-- Brief --
Locate, in the data below, the line that contains "Click the sidebar" and the line that contains "Given: Click the Normal Colors Cyan swatch"; reproduce exactly those two lines and every line between them, nothing more.

Stored items:
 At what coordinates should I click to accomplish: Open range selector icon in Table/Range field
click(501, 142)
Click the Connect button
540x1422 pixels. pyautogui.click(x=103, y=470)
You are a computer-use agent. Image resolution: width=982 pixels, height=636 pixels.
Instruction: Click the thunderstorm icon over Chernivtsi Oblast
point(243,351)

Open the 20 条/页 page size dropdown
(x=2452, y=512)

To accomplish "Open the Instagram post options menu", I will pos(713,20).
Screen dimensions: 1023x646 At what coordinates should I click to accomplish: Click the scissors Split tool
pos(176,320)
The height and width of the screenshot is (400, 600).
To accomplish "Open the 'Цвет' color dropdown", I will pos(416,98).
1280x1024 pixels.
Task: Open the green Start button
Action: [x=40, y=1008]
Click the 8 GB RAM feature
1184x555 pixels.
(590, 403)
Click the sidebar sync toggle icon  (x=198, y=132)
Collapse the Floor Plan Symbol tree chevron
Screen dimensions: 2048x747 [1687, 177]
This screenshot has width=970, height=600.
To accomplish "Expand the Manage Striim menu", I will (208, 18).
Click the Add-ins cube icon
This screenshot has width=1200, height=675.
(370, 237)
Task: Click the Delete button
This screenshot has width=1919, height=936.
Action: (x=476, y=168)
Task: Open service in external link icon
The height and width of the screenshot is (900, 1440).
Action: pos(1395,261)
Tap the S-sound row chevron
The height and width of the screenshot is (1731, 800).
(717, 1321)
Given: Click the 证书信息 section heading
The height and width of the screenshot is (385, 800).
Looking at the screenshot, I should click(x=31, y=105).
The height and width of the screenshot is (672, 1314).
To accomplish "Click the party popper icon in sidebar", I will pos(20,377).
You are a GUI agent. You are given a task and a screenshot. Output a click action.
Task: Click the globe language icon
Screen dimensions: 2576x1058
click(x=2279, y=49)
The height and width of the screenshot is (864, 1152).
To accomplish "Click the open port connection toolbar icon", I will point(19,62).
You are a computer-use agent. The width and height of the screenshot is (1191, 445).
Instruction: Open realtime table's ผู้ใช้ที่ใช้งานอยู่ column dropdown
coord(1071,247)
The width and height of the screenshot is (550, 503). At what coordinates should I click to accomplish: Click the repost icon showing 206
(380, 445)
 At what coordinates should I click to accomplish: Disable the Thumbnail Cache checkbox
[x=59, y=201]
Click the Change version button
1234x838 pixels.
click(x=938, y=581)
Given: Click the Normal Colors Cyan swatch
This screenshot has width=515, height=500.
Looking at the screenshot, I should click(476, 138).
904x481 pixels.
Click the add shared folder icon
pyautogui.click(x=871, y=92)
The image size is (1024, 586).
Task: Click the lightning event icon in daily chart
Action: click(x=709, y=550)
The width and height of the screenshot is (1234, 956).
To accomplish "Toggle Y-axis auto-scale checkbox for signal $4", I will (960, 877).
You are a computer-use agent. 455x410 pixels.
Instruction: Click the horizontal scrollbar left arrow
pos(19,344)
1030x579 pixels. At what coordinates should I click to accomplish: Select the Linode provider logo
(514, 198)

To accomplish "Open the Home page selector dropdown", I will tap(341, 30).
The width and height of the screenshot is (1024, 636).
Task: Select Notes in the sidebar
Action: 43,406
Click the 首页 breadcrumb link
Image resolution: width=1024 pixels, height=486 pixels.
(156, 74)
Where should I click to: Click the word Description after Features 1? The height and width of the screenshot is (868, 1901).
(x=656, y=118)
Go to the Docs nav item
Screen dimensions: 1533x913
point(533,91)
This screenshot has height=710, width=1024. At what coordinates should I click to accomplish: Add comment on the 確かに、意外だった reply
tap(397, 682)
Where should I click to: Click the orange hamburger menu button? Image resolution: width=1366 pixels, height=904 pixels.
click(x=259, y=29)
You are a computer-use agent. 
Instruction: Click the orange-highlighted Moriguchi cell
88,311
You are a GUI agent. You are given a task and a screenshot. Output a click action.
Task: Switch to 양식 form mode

-- Task response --
Click the sidebar sync toggle icon  (x=198, y=132)
Collapse the Floor Plan Symbol tree chevron
Screen dimensions: 2048x747 [1687, 177]
This screenshot has width=970, height=600.
To accomplish "Expand the Manage Striim menu", I will (208, 18).
Click the Add-ins cube icon
This screenshot has width=1200, height=675.
(370, 237)
Task: Click the Delete button
This screenshot has width=1919, height=936.
Action: (x=476, y=168)
Task: Open service in external link icon
The height and width of the screenshot is (900, 1440).
Action: pos(1395,261)
Tap the S-sound row chevron
The height and width of the screenshot is (1731, 800).
(717, 1321)
Given: Click the 证书信息 section heading
The height and width of the screenshot is (385, 800).
Looking at the screenshot, I should click(x=31, y=105).
The height and width of the screenshot is (672, 1314).
To accomplish "Click the party popper icon in sidebar", I will pos(20,377).
You are a GUI agent. You are given a task and a screenshot. Output a click action.
Task: Click the globe language icon
Screen dimensions: 2576x1058
click(x=2279, y=49)
The height and width of the screenshot is (864, 1152).
To accomplish "Click the open port connection toolbar icon", I will point(19,62).
You are a computer-use agent. The width and height of the screenshot is (1191, 445).
Instruction: Open realtime table's ผู้ใช้ที่ใช้งานอยู่ column dropdown
coord(1071,247)
The width and height of the screenshot is (550, 503). At what coordinates should I click to accomplish: Click the repost icon showing 206
(380, 445)
 At what coordinates should I click to accomplish: Disable the Thumbnail Cache checkbox
[x=59, y=201]
Click the Change version button
1234x838 pixels.
click(x=938, y=581)
Given: Click the Normal Colors Cyan swatch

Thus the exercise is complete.